Honolulu protesters join nationwide movement of outrage over immigrant travel ban

Turmoil continued Sunday over President Trump’s new immigration policy with travelers being detained at airports across the country.

Protests went into their second day at major airports on the mainland and the outrage was expressed Sunday in Honolulu.

Part of the president’s executive order of a travel ban that was signed Friday was halted Saturday night in an order by a federal judge.

Responding in a statement released on Facebook Sunday, Trump said that “this is not about religion – this is about terror and keeping our country safe. … My first priority will always be to protect and serve our country, but as president, I will find ways to help all those who are suffering.”

President Trump’s counselor Kellyanne Conway said the federal judge’s decision doesn’t really affect the executive order “because the executive order is meant to be prospective. It’s preventing, not detaining, so you are talking over 325,000 people from overseas came into this country just yesterday through our airports. (Out of that number), you are talking about 300 and some who have been detained or are prevented from gaining access to an aircraft in their home countries and must stay for now, that’s one percent. So I think in terms of the upside being greater protection of our borders of our people, it’s a small price to pay.”

Regardless, there’s outrage nationwide about the order, and protesters here in Hawaii joined the nationwide movement by gathering at the international arrivals area of the Honolulu International Airport Sunday.

There were close to 200 people letting their voices be heard at an event that was just organized overnight through phone calls and social media.

One of them, Robin Kelly, said that “we all are refugees. You cannot stop people with green cards and visas and detain them. … My son is in Afghanistan for his third tour. What is he fighting for?!”

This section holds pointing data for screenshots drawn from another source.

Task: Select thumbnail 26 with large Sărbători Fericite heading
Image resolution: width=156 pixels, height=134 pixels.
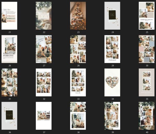Action: 9,49
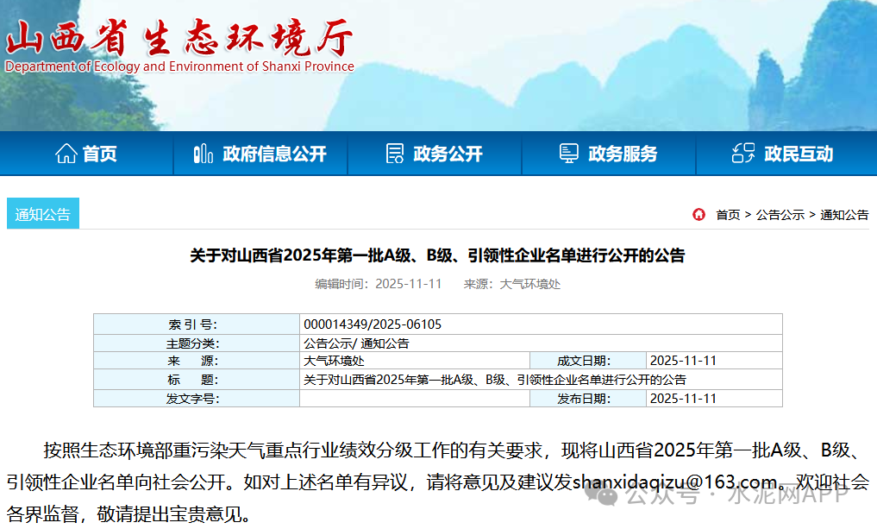877x529 pixels.
Task: Click the interaction icon beside 政民互动
Action: click(742, 154)
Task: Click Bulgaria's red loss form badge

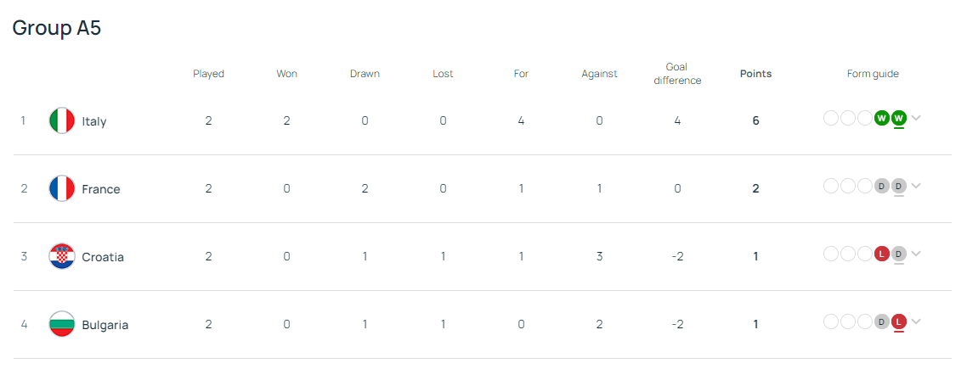Action: coord(898,321)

Just one week into Donald Trump’s presidency and these protesters say the new administration should get used to it.

“I think our president has forgotten that, except for Native Hawaiians and Native Americans, we are all immigrants,” said State Sen. Karl Rhoads (D/Downtown, Chinatown). “We are the melting pot the world looks to for opportunity, and we’re closing the door, and it’s just stupid.”

Parents even brought their children, hoping to lead by example. Alexis Shadwick said “just to take this as a lesson of being compassionate and caring about other people. … You ultimately want her to be a good person.”

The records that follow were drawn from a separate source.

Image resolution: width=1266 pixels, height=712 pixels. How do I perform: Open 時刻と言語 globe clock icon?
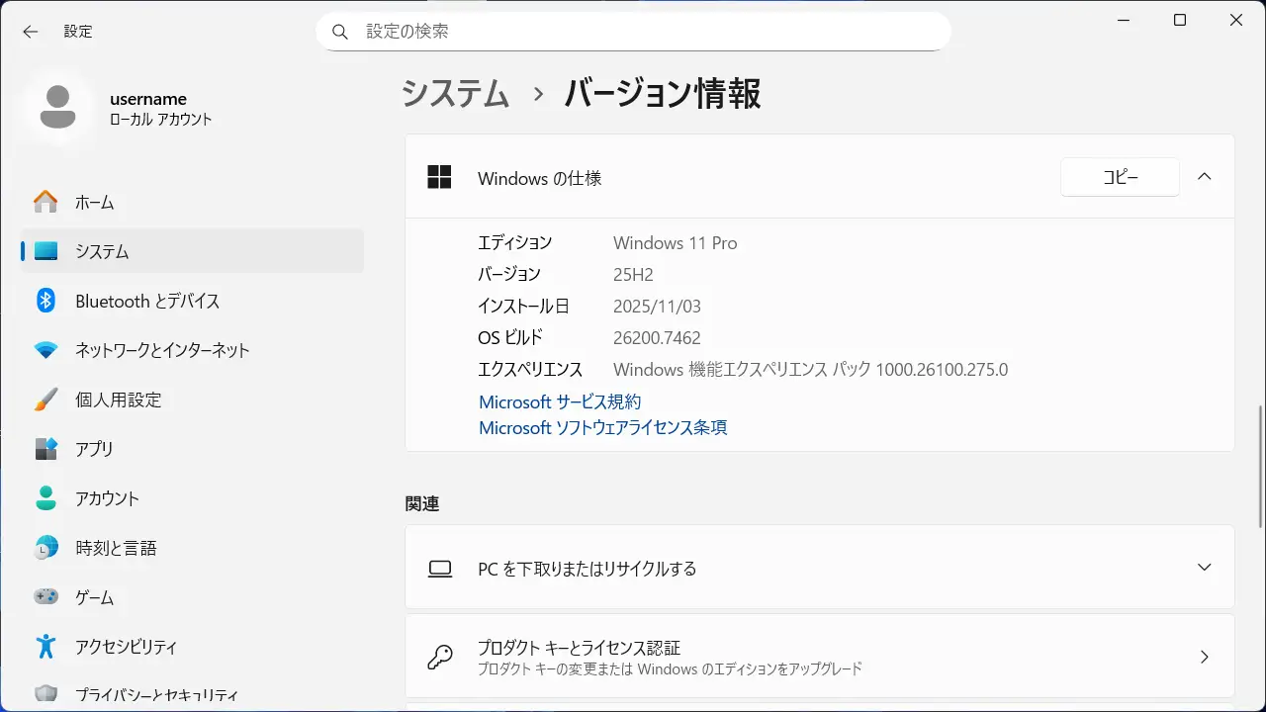(45, 548)
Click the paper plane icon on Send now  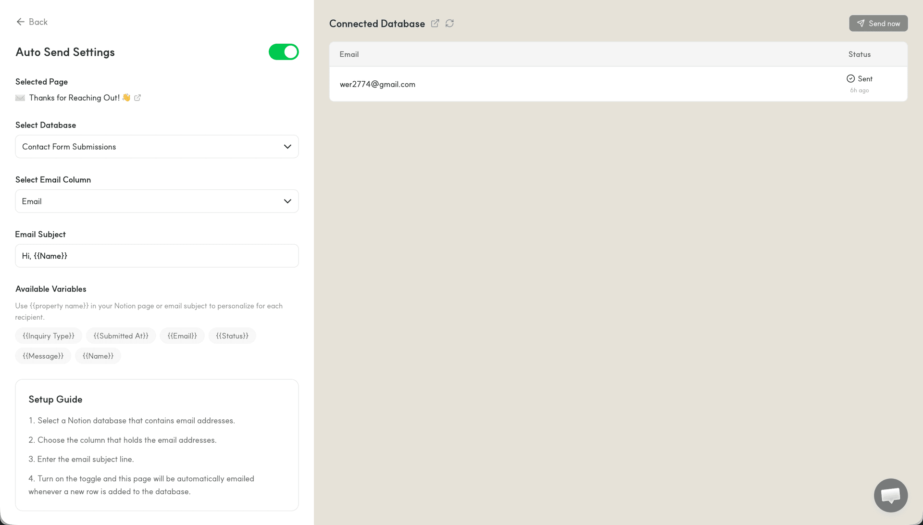coord(861,23)
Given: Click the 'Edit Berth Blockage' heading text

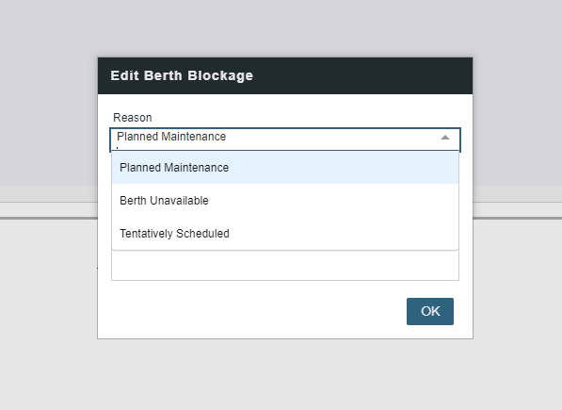Looking at the screenshot, I should (x=182, y=75).
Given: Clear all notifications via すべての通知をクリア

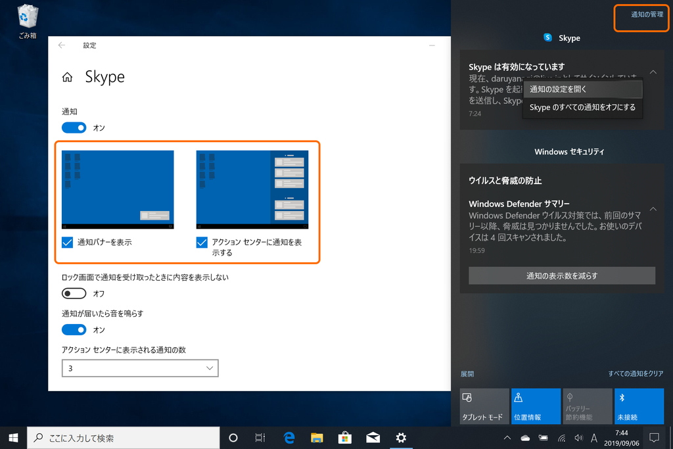Looking at the screenshot, I should pyautogui.click(x=636, y=373).
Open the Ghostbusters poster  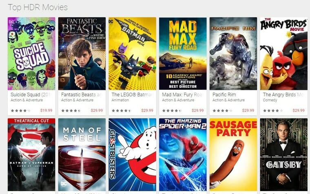point(132,155)
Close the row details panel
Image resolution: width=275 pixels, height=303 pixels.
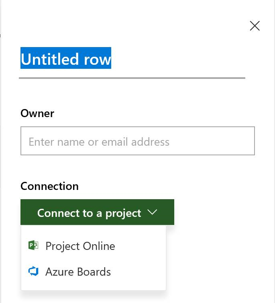click(255, 26)
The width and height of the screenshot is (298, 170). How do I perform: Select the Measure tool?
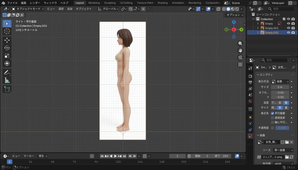pos(7,80)
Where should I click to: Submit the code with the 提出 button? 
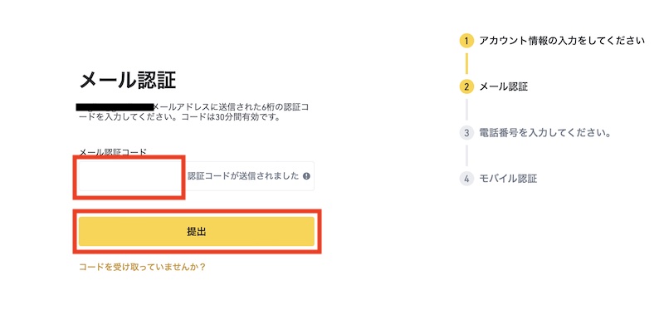click(197, 232)
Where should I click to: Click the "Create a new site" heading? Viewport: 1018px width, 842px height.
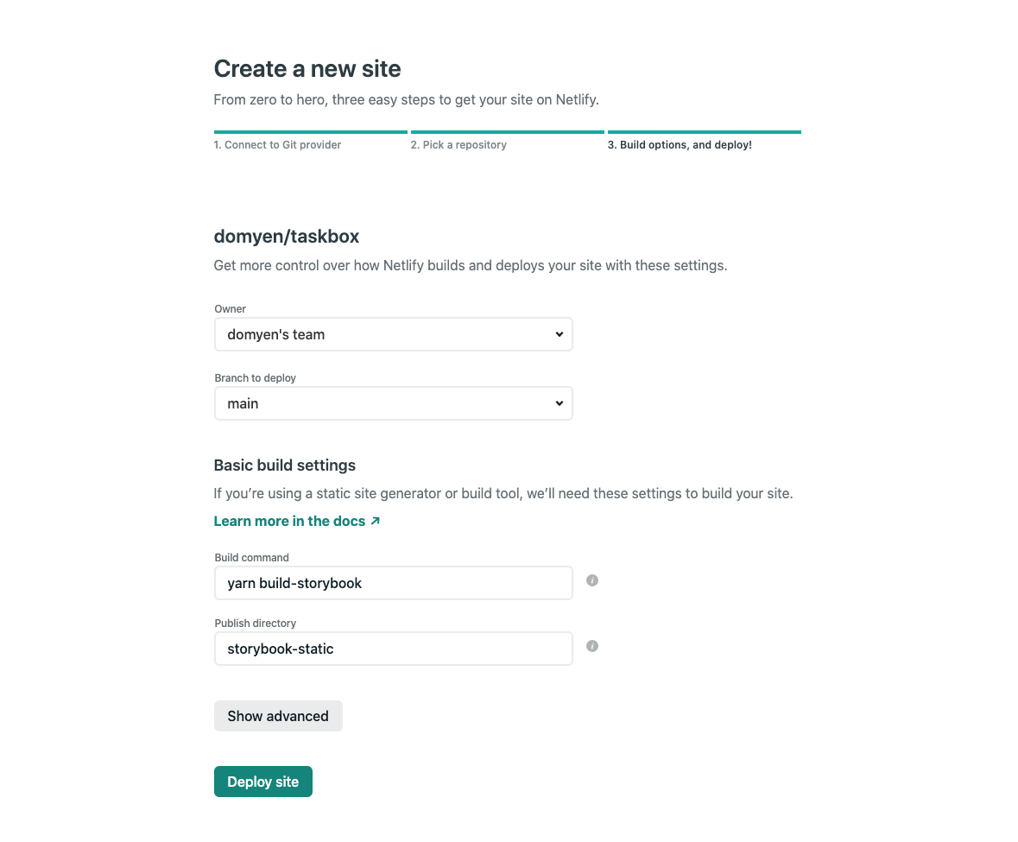[307, 68]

Protestors tell us they’ll fight these executive orders as long as necessary and executive director Mateo Caballero of ACLU Hawaii says they’re in it for the long haul, too.

“We see this as a victory, however,” he said. “This is a marathon and not a sprint and those victories at this moment are fragile.”

Earlier Sunday, a joint statement condemning the president’s executive order was released by a group of state attorneys general that included the support of Hawaii AG Doug Chin. They are “committed to working to ensure that as few people as possible suffer from the chaotic situation that it has created.”

In response, Gov. David Ige himself issued a statement on immigration to the United States:

I have been in contact with Attorney General Doug Chin regarding several orders issued by the federal courts in the last 24 hours. We believe these orders apply to all U.S. international airports, including those in Honolulu and Kona, and expect legal travelers to this country to be welcomed in Hawaii without being detained unlawfully by the federal government.

Refugees entering the United States are screened by the National Counterterrorism Center, FBI, Defense and State departments, and U.S. Customs and Border Protection. Refugees fleeing from war and persecution seek, simply, a better life.

Hawaii has a proud history as a place immigrants of diverse backgrounds can achieve their dreams through hard work. Many of our people also know all too well the consequences of giving in to fear of newcomers. The remains of the internment camp at Honouliuli are a sad testament to that fear. We must remain true to our values and be vigilant where we see the worst part of history about to be repeated.